Binjhal (Binjhwar)

Total population
- 256,758 (2011)

Regions with significant populations
- Odisha: 137,040
- Chhatishgarh: 119,718

Languages
- Odia (Sambalpuri), Chhattisgarhi

Religion
- Animism, Hinduism

= Binjhal =

The Binjhal (also known as Binjhwar) is an ethnic group, and an offshoot of the Austroasiatic Baiga tribe, found mainly in many districts of Odisha, Chhatishgarh, Madhya Pradesh and Maharashtra in India. The 2011 census showed their population to be around 137,040. They are classified as a Scheduled Tribe by the Indian government.

==Etymology==
There are multiple legends regarding the origin of the tribe's name.
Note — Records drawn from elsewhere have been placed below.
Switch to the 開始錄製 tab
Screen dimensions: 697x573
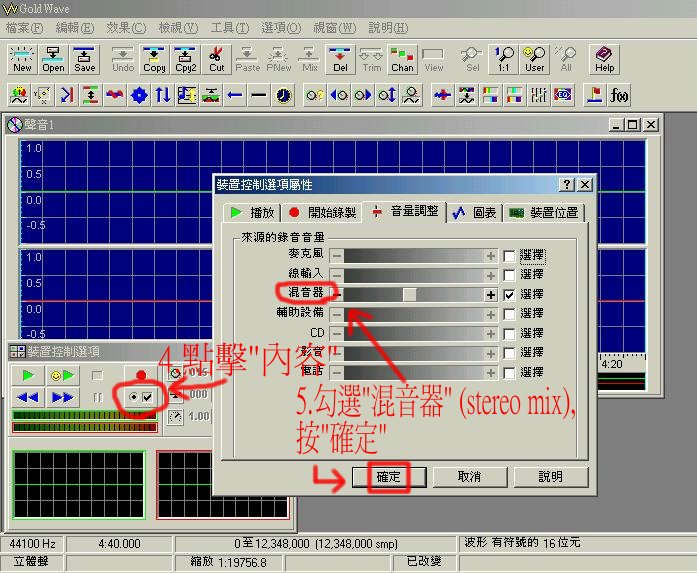point(322,212)
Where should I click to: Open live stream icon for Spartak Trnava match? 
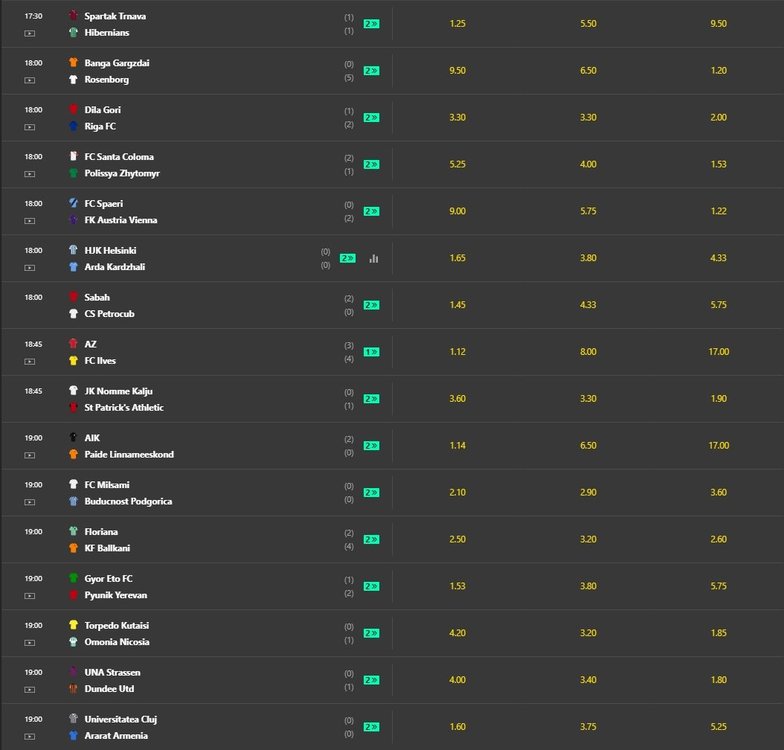(x=30, y=34)
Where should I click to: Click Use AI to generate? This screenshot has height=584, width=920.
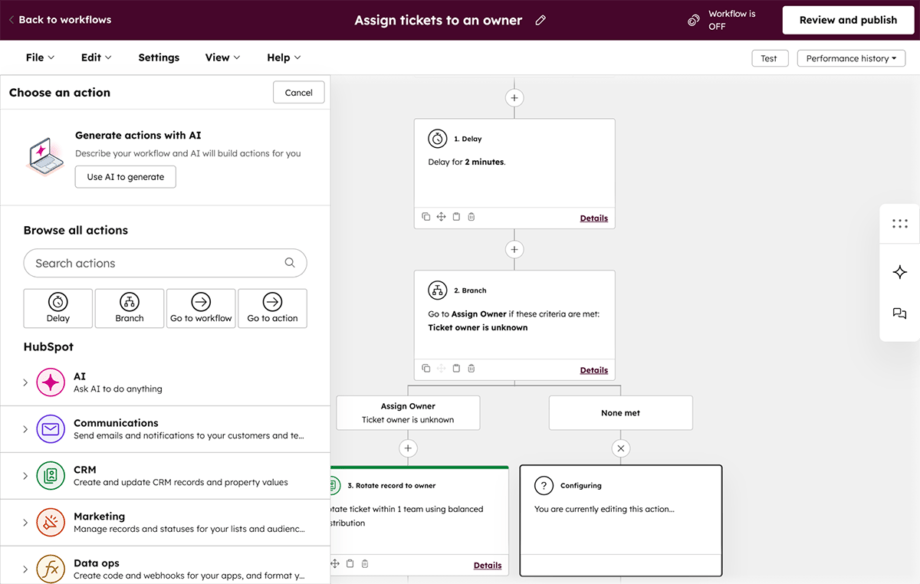pyautogui.click(x=126, y=177)
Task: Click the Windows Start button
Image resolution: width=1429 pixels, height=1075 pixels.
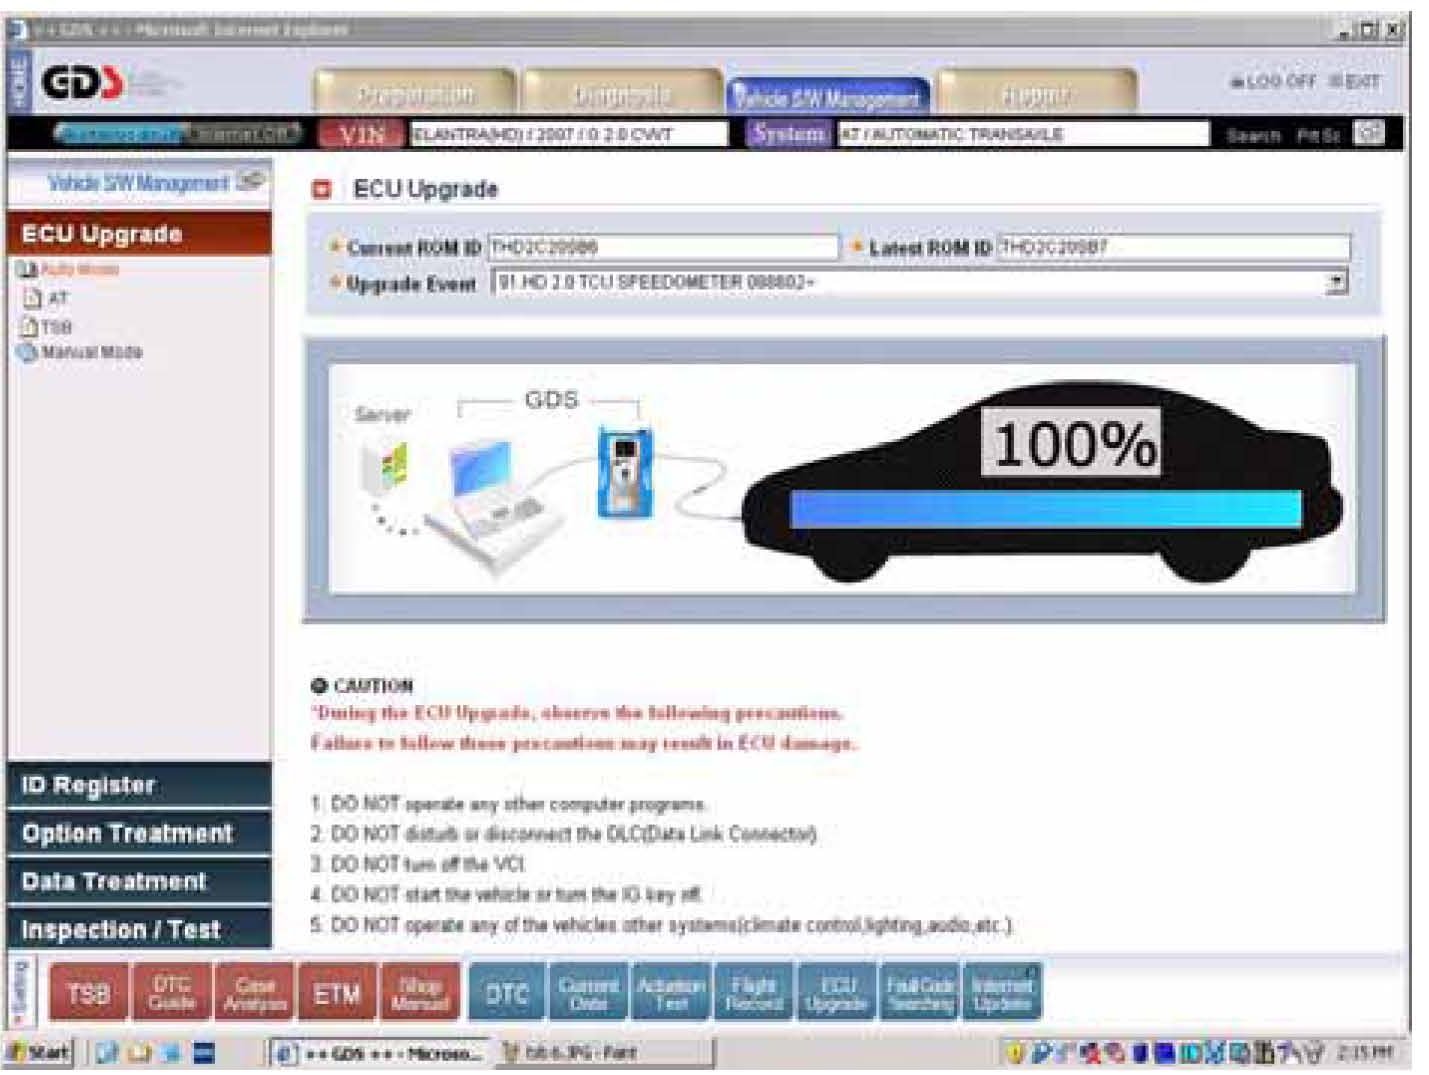Action: click(40, 1052)
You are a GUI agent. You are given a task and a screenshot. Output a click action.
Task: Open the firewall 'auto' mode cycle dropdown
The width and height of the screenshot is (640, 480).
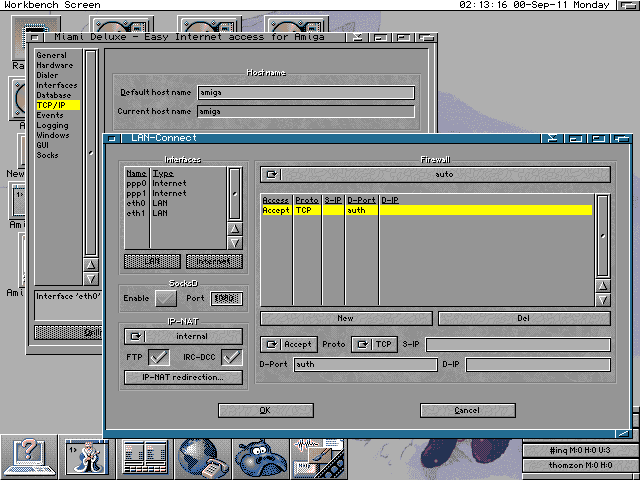pyautogui.click(x=432, y=174)
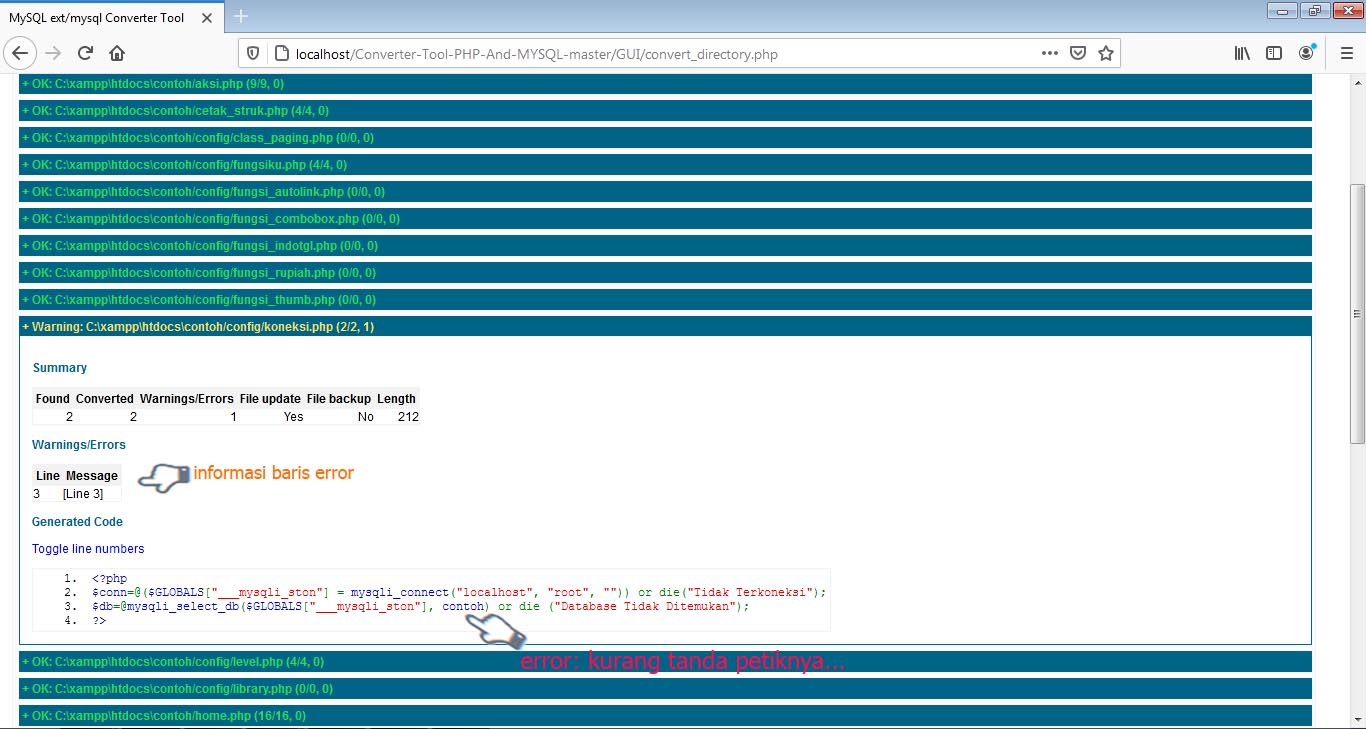Collapse the koneksi.php warning section
The width and height of the screenshot is (1366, 729).
pyautogui.click(x=196, y=326)
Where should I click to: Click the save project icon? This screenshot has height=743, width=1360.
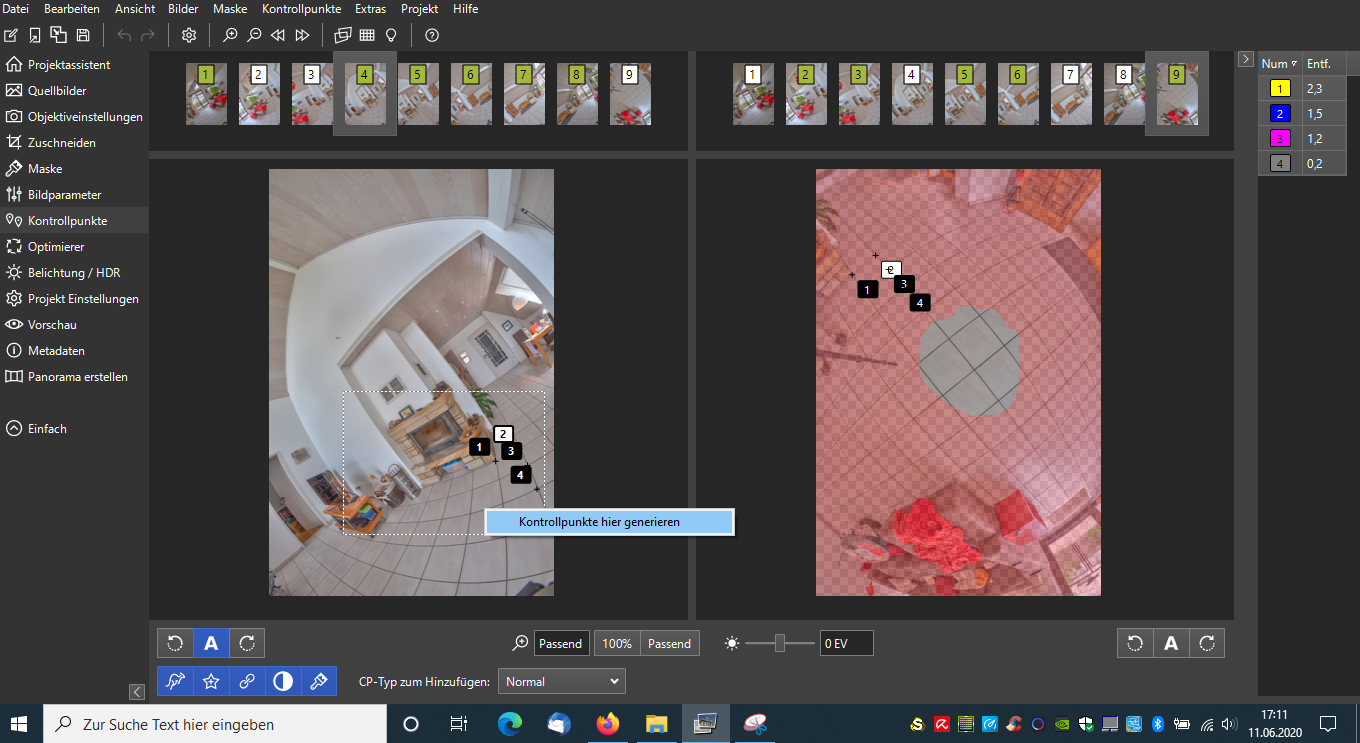click(83, 35)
According to one legend the name is derived from the words Bin and Jhal, meaning without sweat. The name Binjhal or Binjhwar is derived from the Vindhya Range hills (also known as Vindhyanchal) and they worship their patron deity Bindhyabasini.

==History==
Historically the tribe has been known for fighting spirit. It is said that the tribe gave shelter to the mother of Chauhan Dynasty king Ramai Dev in 14th century. They also fought on the side of Veer Surendra Sai & Madho Singh (Ghess) during the Paika rebellion.

==Subdivisions==

The Binjhals are divided into a number of exogamous groups called Vansas, namely Amri, Nag, Khusal, Duguke, Kamati, Mahaiinga, Bagha, Marthi Endja, Bentakar, Majhi. These are further divided into patriarchal lineages such as Surya Bansi, Nag Bansi, Hillchip, Chauhan and Rajput.

== Culture ==

Binjhal families are mostly nuclear. They follow paternal lineage and patrilocal traditions. Marriage with same exogamous vansa is prohibited. Monogamous marriages are common. Marriage by negotiation is the most common type of marriage. However cross-cousin marriage, junior levirate, junior sororate, marriage by elopement, and by capture are also allowed. Divorce, remarriage of widows, widowers and divorcees are also permitted. The groom has to pay the bride price in cash.

They practice burial in cases of deaths. However cremation is practised by the rich.

They do not have any traditional village council. Elders of the village play a central dispute resolution.

The tribe worship Hindu deities. Animist beliefs are also followed by the members.